Lo scrivono i giudici della Corte d’Appello di Bologna in un passaggio delle quasi 2.600 pagine di motivazioni della sentenza di secondo grado con cui, nel dicembre scorso, sono stati inflitti quasi 700 anni di carcere a 113 persone (33 delle quali accusate di associazione mafiosa). I condannati sono stati 91, 27 gli scagionati tra assoluzioni, proscioglimenti e prescrizioni (LEGGI).

Nella sentenza emessa dalla Corte presieduta da Alberto Pederiali (a latere i consiglieri Maurizio Passarini e Giuditta Silvestrini) si insiste ancora una volta sull’autonomia della cosca emiliana, pur in sinergia con la casa madre dei Grande Aracri di Cutro. Il vertice indiscusso, il boss Nicolino Grande Aracri, la cui collaborazione con la giustizia è stata di recente ritenuta inattendibile dalla Dda di Catanzaro (LEGGI), in questo processo però non risponde di associazione mafiosa, reato per cui è stato condannato in via definitiva nei processi gemelli Kyterion e Pesci.

Il 28 gennaio 2015 scattò una manovra a tenaglia condotta da tre Dda contro la cosca Grande Aracri: quelle di Bologna, Catanzaro e Brescia, che misero a segno appunto le maxi operazioni Aemilia, Kyterion e Pesci da cui sono scaturiti processi per oltre 300 persone sparsi in mezza Italia.

Rispetto all’infiltrazione, «non è emerso alcun elemento probatorio che susciti anche solo il sospetto che in tale ambito venissero impartiti ordini o anche solo che il sodalizio emiliano informasse o tenesse aggiornato il capo cosca cutrese, eccetto nei casi in cui quest’ultimo non avesse un interesse particolare avendo egli investito denaro nel singolo affare o essendo destinatario di una parte dei profitti».

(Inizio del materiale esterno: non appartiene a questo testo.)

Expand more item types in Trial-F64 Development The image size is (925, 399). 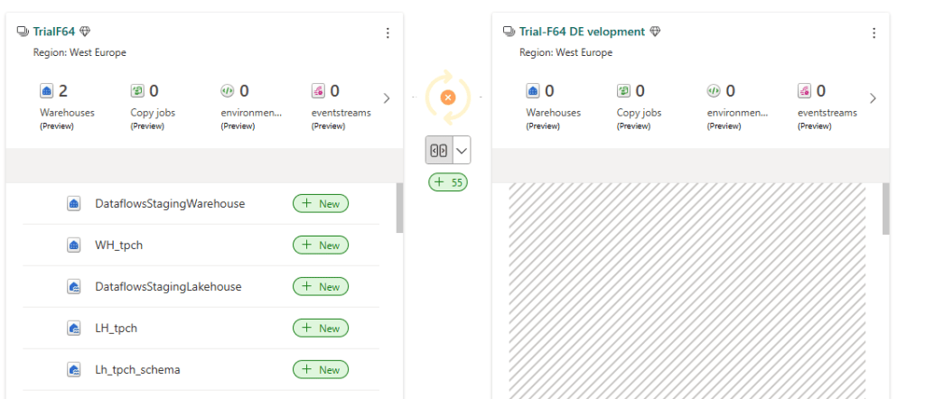pyautogui.click(x=873, y=97)
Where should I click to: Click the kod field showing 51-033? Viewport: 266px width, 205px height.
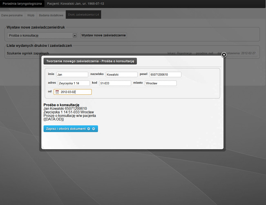coord(115,83)
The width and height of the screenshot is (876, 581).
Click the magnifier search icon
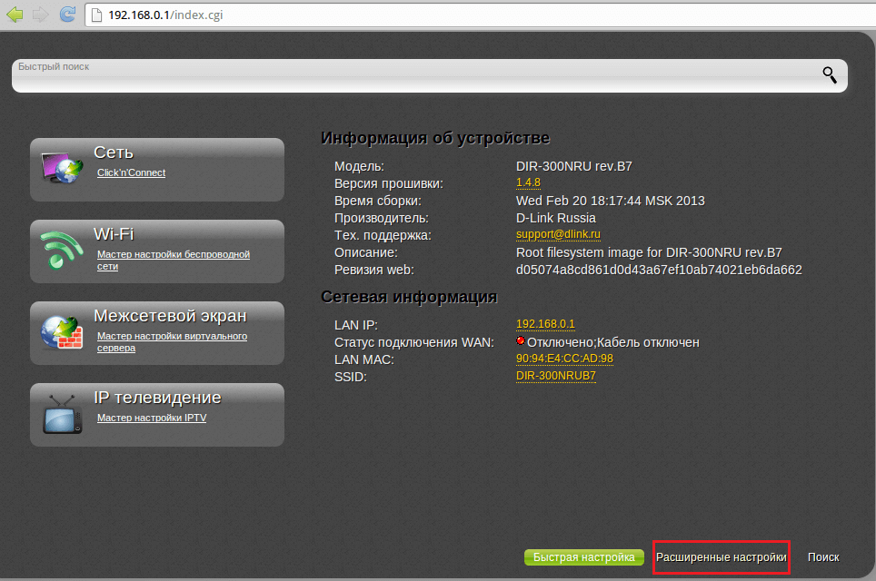tap(829, 75)
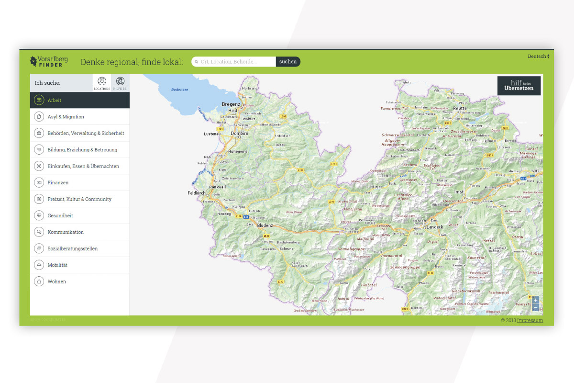Switch to the LOCATIONS tab

pos(101,83)
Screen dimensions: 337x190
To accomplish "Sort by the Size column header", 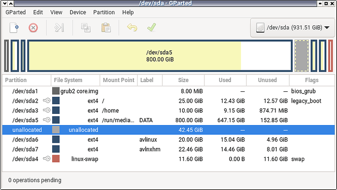I will (x=183, y=80).
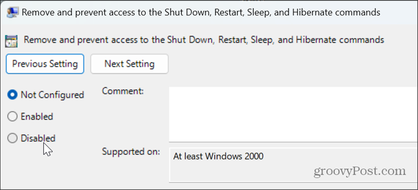The image size is (418, 190).
Task: Click the policy setting icon beside the heading
Action: point(11,40)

Due sistemi, dunque, che operavano in stretta collaborazione, in «una coesistenza sinergica della tradizionale area militare con quella moderna imprenditoriale», coniugando «vecchie e nuove modalità di azione, in grado di alimentare la capacità di infiltrazione della consorteria in una spirale potenzialmente senza fine». La cartina di tornasole – si legge in sentenza – è rappresentata dalle «numerose riunioni che venivano organizzate per trattate di questioni e affari che riguardavano l’intero sodalizio e alle quali partecipavano indifferentemente tutti gli esponenti dell’associazione senza alcuna distinzione tra le posizioni dei sodali».

Il modus operandi della ‘ndrangheta cutrese in Emilia? «Sistematiche azioni estorsive e usurarie commesse soprattutto in danno sia di soggetti di origine calabrese residenti sul territorio emiliano, sia ai danni di imprenditori locali in difficoltà economiche». Un modus operandi rodatissimo, «una modalità intimidatoria abituale della organizzazione volta a rendere arrendevoli e accondiscendenti gli imprenditori».

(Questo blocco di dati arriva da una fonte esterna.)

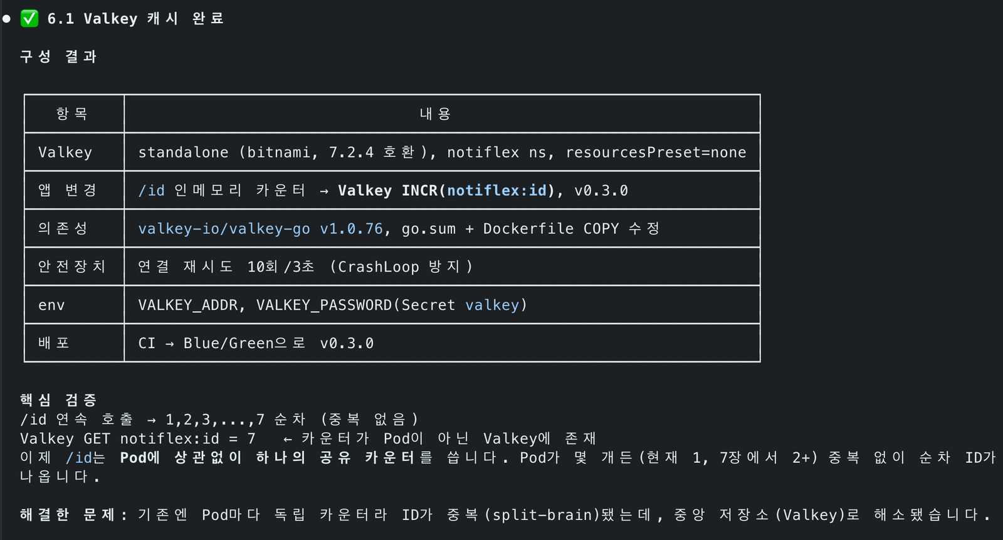This screenshot has height=540, width=1003.
Task: Click the white bullet dot before heading
Action: 7,19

Vessazioni attuate da boss e gregari «avvalendosi della condizione di assoggettamento e di omertà connessa all’ormai diffusa conoscenza della natura e della forza del sodalizio» nel territorio reggiano e piacentino.

Ma c’era anche «l’avvicinamento e il coinvolgimento di personaggi gravitanti nel mondo della politica locale e degli organi di informazione e rapporti con alcuni esponenti delle forze dell’ordine, «che hanno dimostrato una vera e propria partecipazione agli scopi dell’associazione mafiosa mettendosi di fatto a disposizione dell’associazione mafiosa». Il riferimento è alle iniziative intraprese tra il 2011 e il 2012 per trovare un accordo con l’ex consigliere comunale e provinciale reggiano Giuseppe Pagliani, assolto in Appello, “al fine di offuscare la presa di coscienza del problema di ordine pubblico rappresentato dalla presenza sul territorio reggiano di un sodalizio ndranghetistico”; in questo contesto si situerebbe la cosiddetta “cena delle beffe” che vedeva come ospite d’onore il politico emiliano e i pezzi grossi dell’imprenditoria cutrese in Emilia.